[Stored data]
-- -- --

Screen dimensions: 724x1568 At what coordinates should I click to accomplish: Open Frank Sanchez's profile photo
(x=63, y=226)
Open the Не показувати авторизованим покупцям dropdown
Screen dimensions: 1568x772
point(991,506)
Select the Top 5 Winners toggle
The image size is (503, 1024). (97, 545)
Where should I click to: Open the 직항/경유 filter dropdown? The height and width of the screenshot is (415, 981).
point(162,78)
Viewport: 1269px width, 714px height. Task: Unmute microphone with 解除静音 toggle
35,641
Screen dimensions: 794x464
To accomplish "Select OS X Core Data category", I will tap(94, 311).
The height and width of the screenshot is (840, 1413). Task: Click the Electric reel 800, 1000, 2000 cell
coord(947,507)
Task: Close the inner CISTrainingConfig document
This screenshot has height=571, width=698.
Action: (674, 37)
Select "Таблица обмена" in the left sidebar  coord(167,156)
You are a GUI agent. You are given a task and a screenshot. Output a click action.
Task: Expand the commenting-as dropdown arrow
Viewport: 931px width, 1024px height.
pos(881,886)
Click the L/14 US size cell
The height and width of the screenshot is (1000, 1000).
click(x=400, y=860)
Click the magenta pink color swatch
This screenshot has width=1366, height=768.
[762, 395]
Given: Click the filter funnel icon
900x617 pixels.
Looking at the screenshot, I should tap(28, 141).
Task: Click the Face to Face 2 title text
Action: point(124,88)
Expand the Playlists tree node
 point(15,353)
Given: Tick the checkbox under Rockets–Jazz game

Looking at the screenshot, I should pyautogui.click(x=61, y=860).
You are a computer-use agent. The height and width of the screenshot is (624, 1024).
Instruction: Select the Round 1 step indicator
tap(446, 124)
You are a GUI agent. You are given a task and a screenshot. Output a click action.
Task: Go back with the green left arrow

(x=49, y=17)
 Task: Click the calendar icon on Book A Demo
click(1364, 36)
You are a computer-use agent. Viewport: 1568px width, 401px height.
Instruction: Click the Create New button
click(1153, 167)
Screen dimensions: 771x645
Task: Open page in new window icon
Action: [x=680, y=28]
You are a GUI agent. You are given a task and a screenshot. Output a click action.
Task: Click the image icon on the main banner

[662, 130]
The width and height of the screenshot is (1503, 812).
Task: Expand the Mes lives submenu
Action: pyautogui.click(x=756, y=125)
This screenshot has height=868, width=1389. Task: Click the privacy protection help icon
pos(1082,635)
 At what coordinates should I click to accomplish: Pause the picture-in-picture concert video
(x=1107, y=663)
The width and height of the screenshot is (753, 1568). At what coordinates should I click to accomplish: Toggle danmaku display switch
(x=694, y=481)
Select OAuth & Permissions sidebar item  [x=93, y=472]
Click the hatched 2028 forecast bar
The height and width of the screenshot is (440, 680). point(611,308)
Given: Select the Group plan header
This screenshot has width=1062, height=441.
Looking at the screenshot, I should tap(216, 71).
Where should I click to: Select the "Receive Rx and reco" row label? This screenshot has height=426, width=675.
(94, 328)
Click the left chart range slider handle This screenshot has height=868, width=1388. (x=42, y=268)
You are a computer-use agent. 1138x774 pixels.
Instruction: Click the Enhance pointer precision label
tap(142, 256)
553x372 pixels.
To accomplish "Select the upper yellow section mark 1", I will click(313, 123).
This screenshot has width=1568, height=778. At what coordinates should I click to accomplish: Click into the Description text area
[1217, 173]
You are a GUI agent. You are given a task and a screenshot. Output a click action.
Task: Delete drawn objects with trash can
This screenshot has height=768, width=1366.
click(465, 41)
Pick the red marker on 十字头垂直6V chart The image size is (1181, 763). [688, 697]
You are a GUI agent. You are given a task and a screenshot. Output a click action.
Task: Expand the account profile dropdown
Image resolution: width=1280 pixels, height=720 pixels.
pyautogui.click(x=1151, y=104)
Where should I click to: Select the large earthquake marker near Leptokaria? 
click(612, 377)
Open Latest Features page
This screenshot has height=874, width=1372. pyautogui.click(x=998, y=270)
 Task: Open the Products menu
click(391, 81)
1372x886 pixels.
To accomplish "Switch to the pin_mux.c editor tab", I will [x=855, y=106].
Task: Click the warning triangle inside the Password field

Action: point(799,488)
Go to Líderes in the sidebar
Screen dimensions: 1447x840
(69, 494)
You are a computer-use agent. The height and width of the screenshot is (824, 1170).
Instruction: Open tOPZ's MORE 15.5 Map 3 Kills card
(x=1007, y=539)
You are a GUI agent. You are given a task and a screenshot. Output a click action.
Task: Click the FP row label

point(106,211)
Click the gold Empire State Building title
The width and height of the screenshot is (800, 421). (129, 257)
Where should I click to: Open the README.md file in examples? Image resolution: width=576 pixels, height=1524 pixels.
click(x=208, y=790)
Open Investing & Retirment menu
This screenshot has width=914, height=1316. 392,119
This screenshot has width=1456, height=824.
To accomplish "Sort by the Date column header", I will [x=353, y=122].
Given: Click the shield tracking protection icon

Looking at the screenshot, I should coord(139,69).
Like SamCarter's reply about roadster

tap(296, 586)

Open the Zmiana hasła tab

-- -- --

▸ THE PROBLEM
Copy the data above in full, character for character.

▸ RESPONSE AREA
Screen dimensions: 724x1568 At what coordinates should I click to accomplish: Open Frank Sanchez's profile photo
(x=63, y=226)
Open the Не показувати авторизованим покупцям dropdown
Screen dimensions: 1568x772
point(991,506)
Select the Top 5 Winners toggle
The image size is (503, 1024). (97, 545)
Where should I click to: Open the 직항/경유 filter dropdown? The height and width of the screenshot is (415, 981).
point(162,78)
Viewport: 1269px width, 714px height. Task: Unmute microphone with 解除静音 toggle
35,641
Screen dimensions: 794x464
To accomplish "Select OS X Core Data category", I will tap(94, 311).
The height and width of the screenshot is (840, 1413). Task: Click the Electric reel 800, 1000, 2000 cell
coord(947,507)
Task: Close the inner CISTrainingConfig document
This screenshot has height=571, width=698.
Action: (674, 37)
Select "Таблица обмена" in the left sidebar  coord(167,156)
You are a GUI agent. You are given a task and a screenshot. Output a click action.
Task: Expand the commenting-as dropdown arrow
Viewport: 931px width, 1024px height.
pos(881,886)
Click the L/14 US size cell
The height and width of the screenshot is (1000, 1000).
click(x=400, y=860)
Click the magenta pink color swatch
This screenshot has width=1366, height=768.
[762, 395]
Given: Click the filter funnel icon
900x617 pixels.
Looking at the screenshot, I should tap(28, 141).
Task: Click the Face to Face 2 title text
Action: point(124,88)
Expand the Playlists tree node
 point(15,353)
Given: Tick the checkbox under Rockets–Jazz game

Looking at the screenshot, I should pyautogui.click(x=61, y=860).
You are a computer-use agent. The height and width of the screenshot is (624, 1024).
Instruction: Select the Round 1 step indicator
tap(446, 124)
You are a GUI agent. You are given a task and a screenshot. Output a click action.
Task: Go back with the green left arrow

(x=49, y=17)
 Task: Click the calendar icon on Book A Demo
click(1364, 36)
You are a computer-use agent. Viewport: 1568px width, 401px height.
Instruction: Click the Create New button
click(1153, 167)
Screen dimensions: 771x645
Task: Open page in new window icon
Action: [x=680, y=28]
You are a GUI agent. You are given a task and a screenshot. Output a click action.
Task: Click the image icon on the main banner

[662, 130]
The width and height of the screenshot is (1503, 812).
Task: Expand the Mes lives submenu
Action: pyautogui.click(x=756, y=125)
This screenshot has height=868, width=1389. Task: Click the privacy protection help icon
pos(1082,635)
 At what coordinates should I click to accomplish: Pause the picture-in-picture concert video
(x=1107, y=663)
The width and height of the screenshot is (753, 1568). At what coordinates should I click to accomplish: Toggle danmaku display switch
(x=694, y=481)
Select OAuth & Permissions sidebar item  [x=93, y=472]
Click the hatched 2028 forecast bar
The height and width of the screenshot is (440, 680). point(611,308)
Given: Select the Group plan header
This screenshot has width=1062, height=441.
Looking at the screenshot, I should tap(216, 71).
Where should I click to: Select the "Receive Rx and reco" row label? This screenshot has height=426, width=675.
(94, 328)
Click the left chart range slider handle This screenshot has height=868, width=1388. (x=42, y=268)
You are a computer-use agent. 1138x774 pixels.
Instruction: Click the Enhance pointer precision label
tap(142, 256)
553x372 pixels.
To accomplish "Select the upper yellow section mark 1", I will click(313, 123).
This screenshot has width=1568, height=778. At what coordinates should I click to accomplish: Click into the Description text area
[1217, 173]
You are a GUI agent. You are given a task and a screenshot. Output a click action.
Task: Delete drawn objects with trash can
This screenshot has height=768, width=1366.
click(465, 41)
Pick the red marker on 十字头垂直6V chart The image size is (1181, 763). [688, 697]
You are a GUI agent. You are given a task and a screenshot. Output a click action.
Task: Expand the account profile dropdown
Image resolution: width=1280 pixels, height=720 pixels.
pyautogui.click(x=1151, y=104)
Where should I click to: Select the large earthquake marker near Leptokaria? 
click(612, 377)
Open Latest Features page
This screenshot has height=874, width=1372. pyautogui.click(x=998, y=270)
 Task: Open the Products menu
click(391, 81)
1372x886 pixels.
To accomplish "Switch to the pin_mux.c editor tab", I will [x=855, y=106].
Task: Click the warning triangle inside the Password field

Action: point(799,488)
Go to Líderes in the sidebar
Screen dimensions: 1447x840
(69, 494)
You are a computer-use agent. The height and width of the screenshot is (824, 1170).
Instruction: Open tOPZ's MORE 15.5 Map 3 Kills card
(x=1007, y=539)
You are a GUI agent. You are given a task and a screenshot. Output a click action.
Task: Click the FP row label

point(106,211)
Click the gold Empire State Building title
The width and height of the screenshot is (800, 421). (129, 257)
Where should I click to: Open the README.md file in examples? Image resolution: width=576 pixels, height=1524 pixels.
click(x=208, y=790)
Open Investing & Retirment menu
This screenshot has width=914, height=1316. 392,119
This screenshot has width=1456, height=824.
To accomplish "Sort by the Date column header", I will [x=353, y=122].
Given: Click the shield tracking protection icon

Looking at the screenshot, I should coord(139,69).
Like SamCarter's reply about roadster

tap(296, 586)

Open the Zmiana hasła tab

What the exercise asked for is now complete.